PROBLEM TO SOLVE:
From the line containing "The width and height of the screenshot is (1947, 587)." through the last line of the listing, output each line exactly as it stands. Omit pictures.

SUPPLIED RECORDS:
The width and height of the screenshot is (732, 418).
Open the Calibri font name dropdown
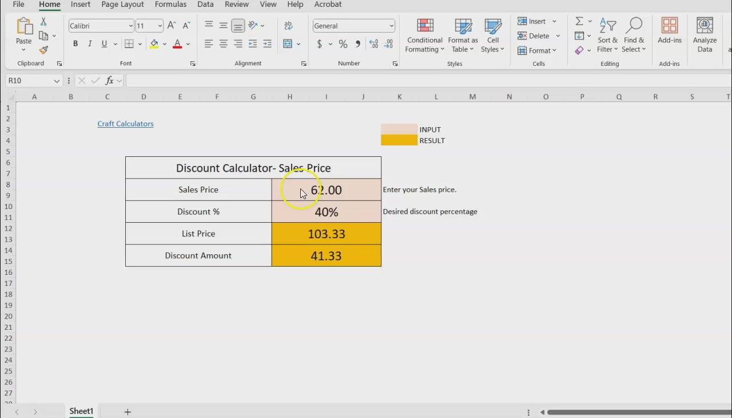(130, 26)
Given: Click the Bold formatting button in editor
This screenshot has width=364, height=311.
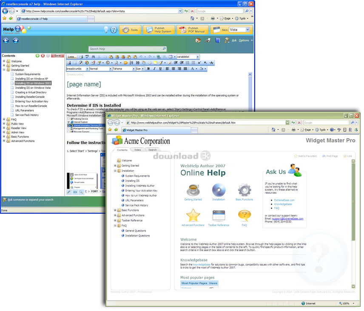Looking at the screenshot, I should click(x=148, y=69).
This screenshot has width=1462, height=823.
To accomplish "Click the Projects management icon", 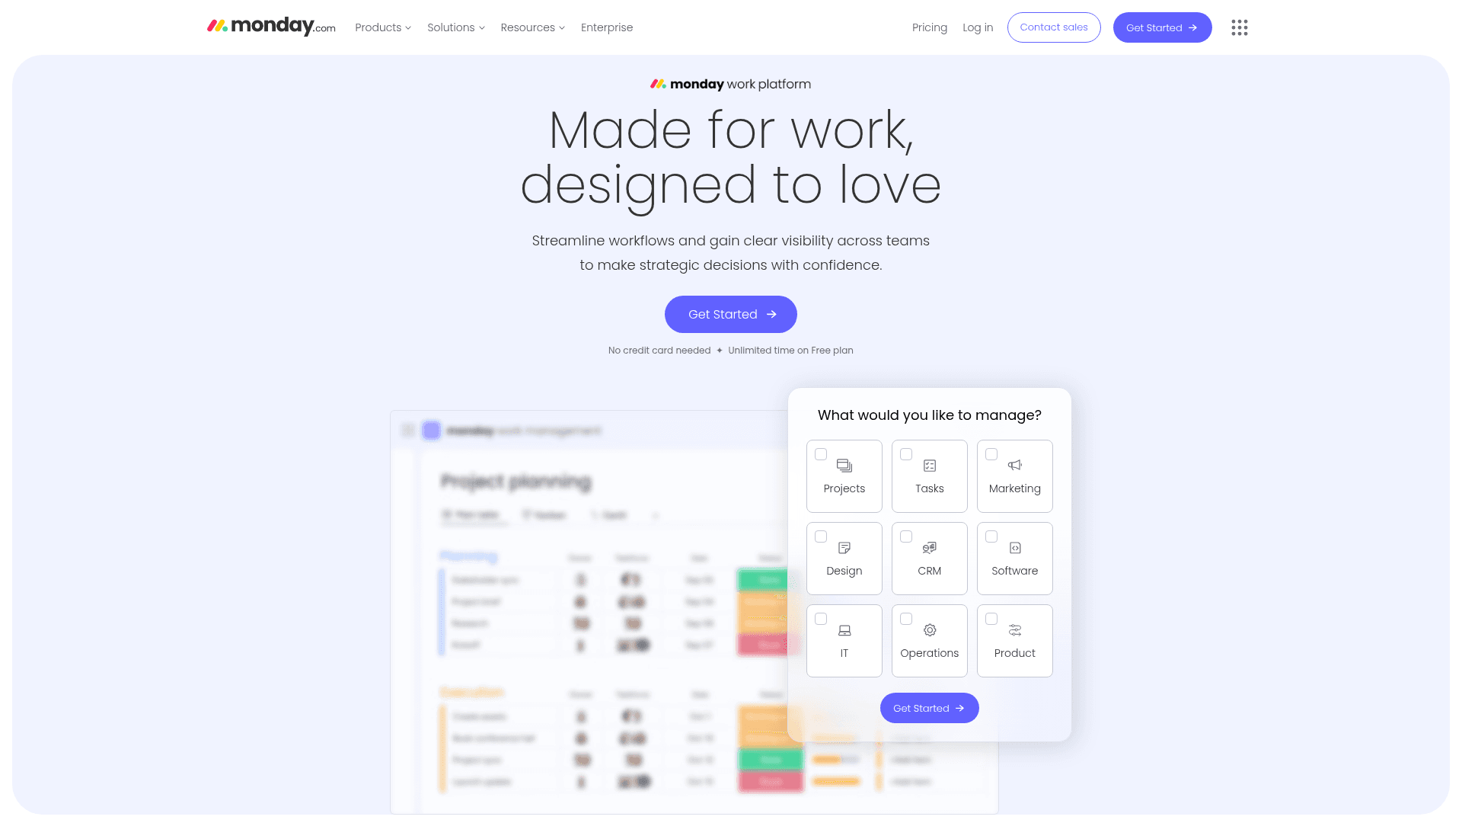I will coord(844,466).
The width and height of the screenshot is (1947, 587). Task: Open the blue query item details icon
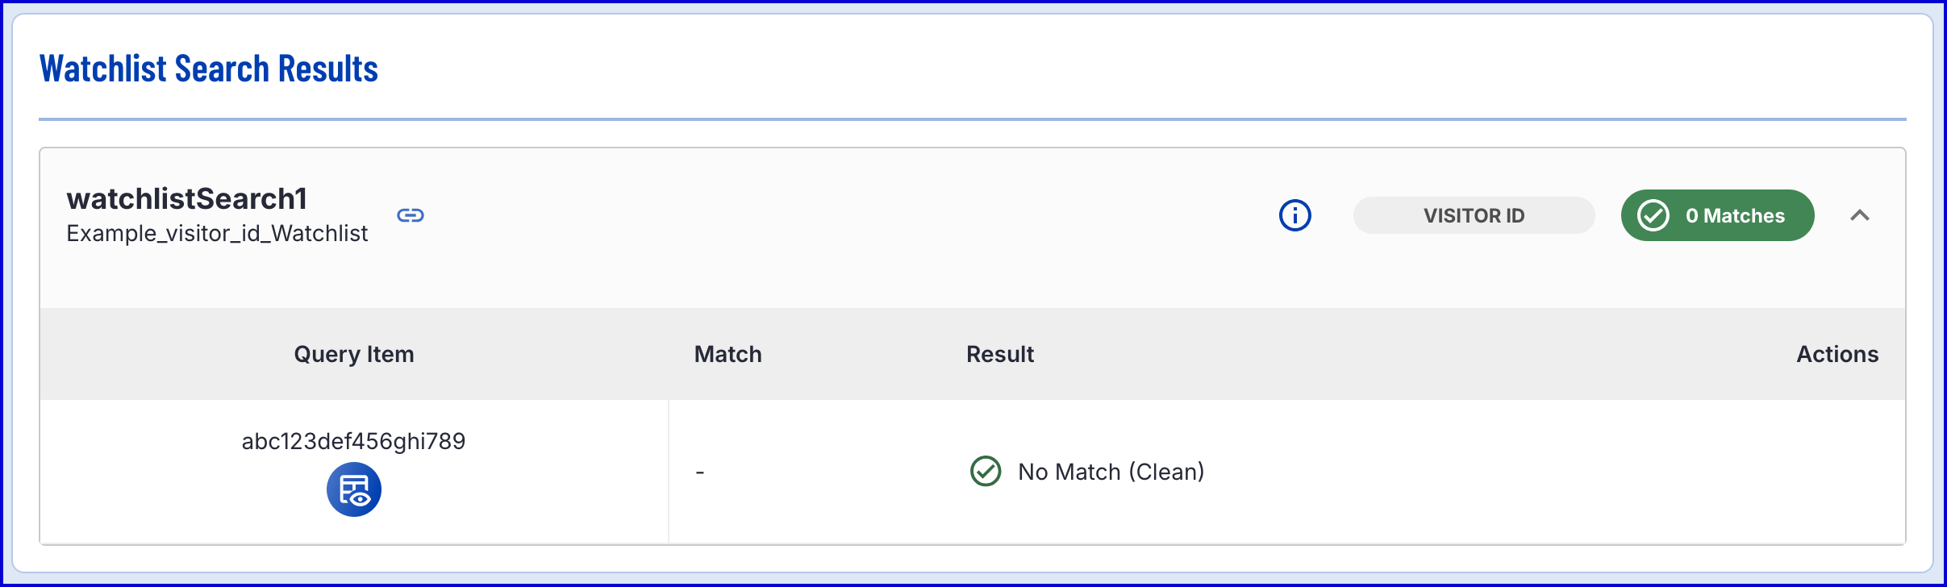(354, 489)
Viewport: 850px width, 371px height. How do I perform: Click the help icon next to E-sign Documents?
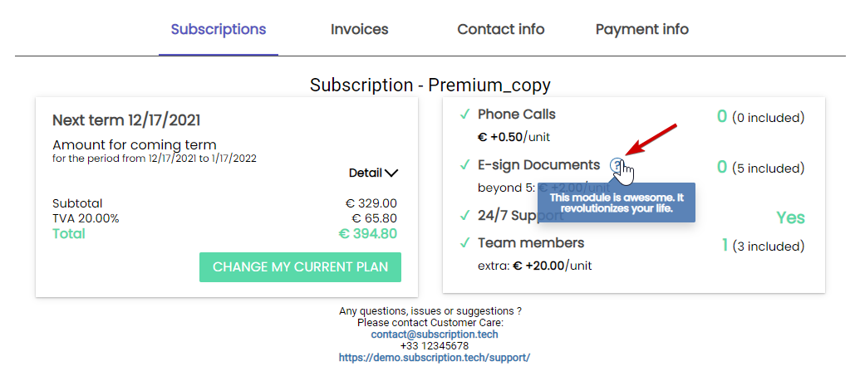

OUTPUT FOR THIS TASK:
The width and height of the screenshot is (1947, 587). Task: Open the blue query item details icon
(354, 489)
Viewport: 850px width, 371px height. How do I perform: Click the help icon next to E-sign Documents?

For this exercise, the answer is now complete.